> Work task
Exactly the lines from the beginning of the records below through the line with "Viewport: 870px width, 572px height." must be given again, without pictures.

■ ■ ■ ■ ■

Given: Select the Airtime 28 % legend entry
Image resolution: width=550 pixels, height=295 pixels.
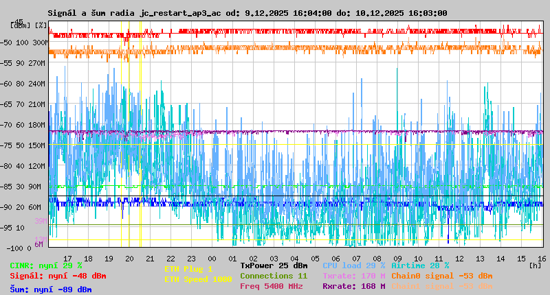Looking at the screenshot, I should click(x=420, y=265).
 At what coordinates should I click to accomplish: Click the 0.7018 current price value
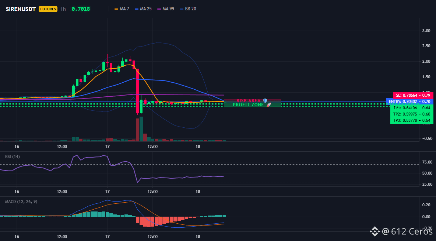(x=81, y=9)
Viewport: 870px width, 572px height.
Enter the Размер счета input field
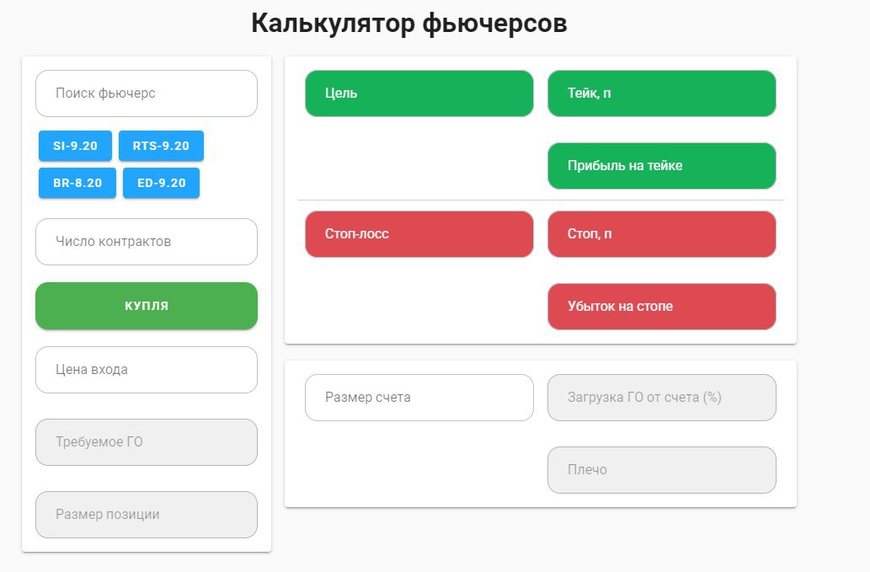point(419,398)
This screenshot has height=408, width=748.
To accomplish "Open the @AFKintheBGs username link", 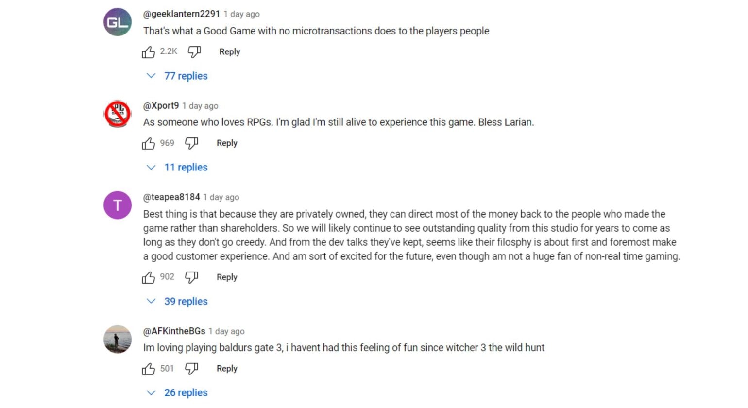I will [x=174, y=331].
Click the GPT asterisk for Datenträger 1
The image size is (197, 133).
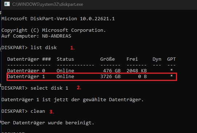click(171, 76)

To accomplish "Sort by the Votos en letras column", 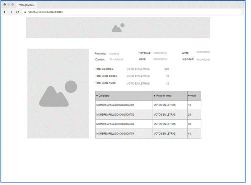I will point(170,96).
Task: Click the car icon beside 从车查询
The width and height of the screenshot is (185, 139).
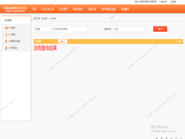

■ ■ ■ ■ ■

> Response below
Given: Select the Airtime 28 % legend entry
Image resolution: width=550 pixels, height=295 pixels.
Looking at the screenshot, I should click(x=420, y=265).
 At what coordinates should I click to accomplish: Click the 0.7018 current price value
(x=81, y=9)
Viewport: 870px width, 572px height.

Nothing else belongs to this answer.